### EXERCISE BRIEF
Set down exactly the lines below between the line holding "Click the ACMAD" and the line holding "Given: Click the AQI legend label", inclusive; no other line belongs in the answer.

━━━━━ EXTRACTED DATA ━━━━━

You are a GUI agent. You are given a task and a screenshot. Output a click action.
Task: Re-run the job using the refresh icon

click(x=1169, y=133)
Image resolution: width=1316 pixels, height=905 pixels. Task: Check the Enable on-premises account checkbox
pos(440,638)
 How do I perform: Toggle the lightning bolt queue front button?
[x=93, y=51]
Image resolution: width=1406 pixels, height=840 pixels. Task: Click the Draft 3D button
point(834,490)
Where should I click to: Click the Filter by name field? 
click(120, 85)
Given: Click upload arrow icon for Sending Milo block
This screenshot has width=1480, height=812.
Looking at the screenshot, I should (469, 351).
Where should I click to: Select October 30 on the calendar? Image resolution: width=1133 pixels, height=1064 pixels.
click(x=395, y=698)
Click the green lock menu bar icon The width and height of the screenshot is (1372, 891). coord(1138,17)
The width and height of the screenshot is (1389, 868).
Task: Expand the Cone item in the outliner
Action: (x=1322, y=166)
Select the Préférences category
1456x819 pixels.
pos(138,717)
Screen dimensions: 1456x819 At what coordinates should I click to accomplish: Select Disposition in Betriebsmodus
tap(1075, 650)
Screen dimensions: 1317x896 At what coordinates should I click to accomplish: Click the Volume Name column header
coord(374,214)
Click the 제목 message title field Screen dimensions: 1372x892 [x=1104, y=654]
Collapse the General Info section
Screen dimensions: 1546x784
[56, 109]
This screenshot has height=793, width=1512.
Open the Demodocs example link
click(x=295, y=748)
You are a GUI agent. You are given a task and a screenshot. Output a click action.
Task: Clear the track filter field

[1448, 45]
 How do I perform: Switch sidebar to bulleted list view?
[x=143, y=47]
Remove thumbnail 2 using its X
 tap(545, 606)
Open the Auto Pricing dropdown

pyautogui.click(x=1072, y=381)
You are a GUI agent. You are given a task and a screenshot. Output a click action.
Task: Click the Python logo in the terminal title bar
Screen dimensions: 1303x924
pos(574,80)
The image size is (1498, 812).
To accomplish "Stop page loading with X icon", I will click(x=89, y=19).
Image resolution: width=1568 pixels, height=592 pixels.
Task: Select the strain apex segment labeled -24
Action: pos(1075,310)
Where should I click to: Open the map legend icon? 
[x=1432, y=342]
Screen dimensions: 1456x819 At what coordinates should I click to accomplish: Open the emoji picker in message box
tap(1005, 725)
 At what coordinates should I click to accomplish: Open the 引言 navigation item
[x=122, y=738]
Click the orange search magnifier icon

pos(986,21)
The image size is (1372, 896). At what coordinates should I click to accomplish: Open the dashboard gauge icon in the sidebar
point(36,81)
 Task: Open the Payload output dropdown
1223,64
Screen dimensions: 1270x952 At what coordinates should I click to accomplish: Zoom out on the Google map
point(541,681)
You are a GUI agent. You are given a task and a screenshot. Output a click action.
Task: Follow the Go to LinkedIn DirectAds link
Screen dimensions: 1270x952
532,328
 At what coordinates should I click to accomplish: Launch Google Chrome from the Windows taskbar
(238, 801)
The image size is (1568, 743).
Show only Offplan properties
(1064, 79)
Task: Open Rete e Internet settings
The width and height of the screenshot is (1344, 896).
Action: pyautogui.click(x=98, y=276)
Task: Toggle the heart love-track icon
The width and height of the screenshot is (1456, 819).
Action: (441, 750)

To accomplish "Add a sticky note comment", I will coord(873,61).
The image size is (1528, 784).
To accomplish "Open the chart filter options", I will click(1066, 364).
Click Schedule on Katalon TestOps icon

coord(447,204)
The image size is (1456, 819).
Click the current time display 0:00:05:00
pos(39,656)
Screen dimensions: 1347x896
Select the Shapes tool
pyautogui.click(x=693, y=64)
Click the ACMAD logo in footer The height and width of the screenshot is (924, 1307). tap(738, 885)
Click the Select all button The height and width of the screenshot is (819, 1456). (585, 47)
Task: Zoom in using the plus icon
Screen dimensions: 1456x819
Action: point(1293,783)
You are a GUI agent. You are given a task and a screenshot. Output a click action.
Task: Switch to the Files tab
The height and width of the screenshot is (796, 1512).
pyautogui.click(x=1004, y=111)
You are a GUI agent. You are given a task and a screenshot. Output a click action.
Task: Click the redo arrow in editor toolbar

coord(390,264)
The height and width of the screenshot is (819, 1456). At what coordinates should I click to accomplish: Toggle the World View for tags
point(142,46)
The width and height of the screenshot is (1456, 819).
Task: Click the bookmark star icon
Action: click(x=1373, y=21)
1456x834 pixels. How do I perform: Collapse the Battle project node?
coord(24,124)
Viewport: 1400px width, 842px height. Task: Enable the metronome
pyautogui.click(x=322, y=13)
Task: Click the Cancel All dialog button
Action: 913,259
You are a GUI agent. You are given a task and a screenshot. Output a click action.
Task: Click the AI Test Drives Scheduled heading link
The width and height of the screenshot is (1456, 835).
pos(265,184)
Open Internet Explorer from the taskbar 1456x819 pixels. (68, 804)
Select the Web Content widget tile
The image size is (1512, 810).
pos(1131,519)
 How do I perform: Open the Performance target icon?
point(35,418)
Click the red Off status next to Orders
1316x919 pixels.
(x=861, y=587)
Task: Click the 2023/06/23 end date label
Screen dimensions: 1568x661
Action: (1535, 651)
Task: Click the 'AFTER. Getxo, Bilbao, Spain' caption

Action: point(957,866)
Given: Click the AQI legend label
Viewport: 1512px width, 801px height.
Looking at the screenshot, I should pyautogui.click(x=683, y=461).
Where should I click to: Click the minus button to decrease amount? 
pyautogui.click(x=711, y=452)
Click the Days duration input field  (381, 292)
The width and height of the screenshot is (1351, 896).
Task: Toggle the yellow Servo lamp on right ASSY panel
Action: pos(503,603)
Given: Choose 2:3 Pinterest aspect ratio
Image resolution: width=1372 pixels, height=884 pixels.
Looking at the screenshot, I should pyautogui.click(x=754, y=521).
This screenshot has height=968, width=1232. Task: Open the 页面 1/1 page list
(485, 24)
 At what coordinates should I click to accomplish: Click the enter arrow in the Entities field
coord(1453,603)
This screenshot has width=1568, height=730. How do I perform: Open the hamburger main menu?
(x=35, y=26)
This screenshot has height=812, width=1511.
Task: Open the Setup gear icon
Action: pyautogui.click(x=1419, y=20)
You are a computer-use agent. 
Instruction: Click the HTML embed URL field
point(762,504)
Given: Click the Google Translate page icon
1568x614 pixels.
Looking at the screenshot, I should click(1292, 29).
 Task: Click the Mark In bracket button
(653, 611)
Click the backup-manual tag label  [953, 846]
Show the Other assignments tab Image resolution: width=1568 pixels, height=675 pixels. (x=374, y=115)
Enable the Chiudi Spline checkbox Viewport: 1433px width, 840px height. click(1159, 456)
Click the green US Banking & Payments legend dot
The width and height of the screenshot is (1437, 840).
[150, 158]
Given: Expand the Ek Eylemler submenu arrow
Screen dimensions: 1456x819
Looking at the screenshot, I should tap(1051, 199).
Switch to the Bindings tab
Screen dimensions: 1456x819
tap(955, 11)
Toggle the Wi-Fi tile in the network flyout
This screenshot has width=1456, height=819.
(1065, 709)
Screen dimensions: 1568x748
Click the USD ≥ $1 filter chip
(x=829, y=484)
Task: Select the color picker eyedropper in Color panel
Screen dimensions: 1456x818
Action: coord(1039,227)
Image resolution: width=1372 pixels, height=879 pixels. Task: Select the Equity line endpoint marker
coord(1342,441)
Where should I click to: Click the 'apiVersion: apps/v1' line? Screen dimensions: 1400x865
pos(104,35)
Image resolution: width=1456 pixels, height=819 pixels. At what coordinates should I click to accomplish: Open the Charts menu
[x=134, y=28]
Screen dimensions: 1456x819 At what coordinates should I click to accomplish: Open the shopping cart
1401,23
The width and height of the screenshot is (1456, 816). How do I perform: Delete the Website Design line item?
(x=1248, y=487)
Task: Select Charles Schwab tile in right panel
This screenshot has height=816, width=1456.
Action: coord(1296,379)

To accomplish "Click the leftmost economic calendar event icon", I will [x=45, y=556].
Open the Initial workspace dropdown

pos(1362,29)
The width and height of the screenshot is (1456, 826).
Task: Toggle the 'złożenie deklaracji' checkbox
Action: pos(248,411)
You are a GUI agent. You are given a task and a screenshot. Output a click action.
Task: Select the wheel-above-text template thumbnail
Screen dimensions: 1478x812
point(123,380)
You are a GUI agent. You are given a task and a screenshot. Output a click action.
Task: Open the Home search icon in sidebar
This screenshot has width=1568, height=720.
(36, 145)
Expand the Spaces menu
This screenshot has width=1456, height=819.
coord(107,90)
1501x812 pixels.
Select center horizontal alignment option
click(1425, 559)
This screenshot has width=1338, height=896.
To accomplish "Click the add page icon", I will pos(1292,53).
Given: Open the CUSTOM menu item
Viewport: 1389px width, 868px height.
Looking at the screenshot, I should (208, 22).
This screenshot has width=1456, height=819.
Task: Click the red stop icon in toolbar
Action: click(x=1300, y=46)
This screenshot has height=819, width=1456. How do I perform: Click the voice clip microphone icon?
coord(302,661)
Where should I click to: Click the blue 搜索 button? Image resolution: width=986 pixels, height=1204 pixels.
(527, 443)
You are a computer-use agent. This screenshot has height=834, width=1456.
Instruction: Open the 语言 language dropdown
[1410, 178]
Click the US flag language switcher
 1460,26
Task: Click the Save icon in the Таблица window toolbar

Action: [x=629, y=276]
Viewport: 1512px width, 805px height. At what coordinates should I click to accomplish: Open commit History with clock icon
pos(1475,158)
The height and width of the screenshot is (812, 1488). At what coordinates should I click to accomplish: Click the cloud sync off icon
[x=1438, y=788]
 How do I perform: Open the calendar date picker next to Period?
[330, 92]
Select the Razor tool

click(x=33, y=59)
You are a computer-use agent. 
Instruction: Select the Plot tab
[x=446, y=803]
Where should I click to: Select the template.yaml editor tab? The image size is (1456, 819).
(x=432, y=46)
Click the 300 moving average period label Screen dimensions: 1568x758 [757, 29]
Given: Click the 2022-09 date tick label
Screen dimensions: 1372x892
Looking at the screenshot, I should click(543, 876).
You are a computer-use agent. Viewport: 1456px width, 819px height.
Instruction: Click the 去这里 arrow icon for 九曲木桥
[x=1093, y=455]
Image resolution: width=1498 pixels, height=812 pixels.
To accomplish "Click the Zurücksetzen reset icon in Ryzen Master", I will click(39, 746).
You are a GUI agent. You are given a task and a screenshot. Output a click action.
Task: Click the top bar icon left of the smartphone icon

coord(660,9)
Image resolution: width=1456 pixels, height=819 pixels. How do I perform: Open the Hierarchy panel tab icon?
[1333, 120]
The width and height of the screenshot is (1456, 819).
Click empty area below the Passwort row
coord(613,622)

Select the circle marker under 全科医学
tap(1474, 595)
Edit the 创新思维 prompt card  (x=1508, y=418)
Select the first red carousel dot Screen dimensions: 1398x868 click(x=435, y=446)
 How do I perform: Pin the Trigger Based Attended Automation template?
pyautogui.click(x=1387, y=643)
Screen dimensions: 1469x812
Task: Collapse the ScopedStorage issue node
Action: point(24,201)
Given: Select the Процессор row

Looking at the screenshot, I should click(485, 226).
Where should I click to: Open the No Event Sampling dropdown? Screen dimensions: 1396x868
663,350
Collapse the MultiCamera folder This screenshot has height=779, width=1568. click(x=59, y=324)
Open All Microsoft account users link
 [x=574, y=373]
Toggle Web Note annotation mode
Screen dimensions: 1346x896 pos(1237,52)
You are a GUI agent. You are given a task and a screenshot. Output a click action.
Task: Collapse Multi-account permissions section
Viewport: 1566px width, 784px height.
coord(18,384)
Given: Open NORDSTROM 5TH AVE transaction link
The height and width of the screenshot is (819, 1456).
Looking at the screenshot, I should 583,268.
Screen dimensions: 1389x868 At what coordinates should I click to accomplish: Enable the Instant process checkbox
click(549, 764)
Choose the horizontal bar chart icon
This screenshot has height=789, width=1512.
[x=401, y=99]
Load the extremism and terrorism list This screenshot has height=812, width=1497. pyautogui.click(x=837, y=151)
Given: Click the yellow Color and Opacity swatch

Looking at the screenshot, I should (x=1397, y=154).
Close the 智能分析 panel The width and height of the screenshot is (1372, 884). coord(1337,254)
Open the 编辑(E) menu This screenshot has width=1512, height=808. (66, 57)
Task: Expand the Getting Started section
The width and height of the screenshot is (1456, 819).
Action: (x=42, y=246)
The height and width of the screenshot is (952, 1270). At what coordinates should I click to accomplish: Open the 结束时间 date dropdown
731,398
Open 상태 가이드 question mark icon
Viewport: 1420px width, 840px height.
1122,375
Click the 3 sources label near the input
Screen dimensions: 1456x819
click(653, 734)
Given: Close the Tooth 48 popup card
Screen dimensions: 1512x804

━━━━━

### ANSWER TO THE PROBLEM
Click the ACMAD logo in footer The height and width of the screenshot is (924, 1307). tap(738, 885)
Click the Select all button The height and width of the screenshot is (819, 1456). (585, 47)
Task: Zoom in using the plus icon
Screen dimensions: 1456x819
Action: point(1293,783)
You are a GUI agent. You are given a task and a screenshot. Output a click action.
Task: Switch to the Files tab
The height and width of the screenshot is (796, 1512).
pyautogui.click(x=1004, y=111)
You are a GUI agent. You are given a task and a screenshot. Output a click action.
Task: Click the redo arrow in editor toolbar

coord(390,264)
The height and width of the screenshot is (819, 1456). At what coordinates should I click to accomplish: Toggle the World View for tags
point(142,46)
The width and height of the screenshot is (1456, 819).
Task: Click the bookmark star icon
Action: click(x=1373, y=21)
1456x834 pixels. How do I perform: Collapse the Battle project node?
coord(24,124)
Viewport: 1400px width, 842px height. Task: Enable the metronome
pyautogui.click(x=322, y=13)
Task: Click the Cancel All dialog button
Action: 913,259
You are a GUI agent. You are given a task and a screenshot. Output a click action.
Task: Click the AI Test Drives Scheduled heading link
The width and height of the screenshot is (1456, 835).
pos(265,184)
Open Internet Explorer from the taskbar 1456x819 pixels. (68, 804)
Select the Web Content widget tile
The image size is (1512, 810).
pos(1131,519)
 How do I perform: Open the Performance target icon?
point(35,418)
Click the red Off status next to Orders
1316x919 pixels.
(x=861, y=587)
Task: Click the 2023/06/23 end date label
Screen dimensions: 1568x661
Action: (1535, 651)
Task: Click the 'AFTER. Getxo, Bilbao, Spain' caption

Action: point(957,866)
Given: Click the AQI legend label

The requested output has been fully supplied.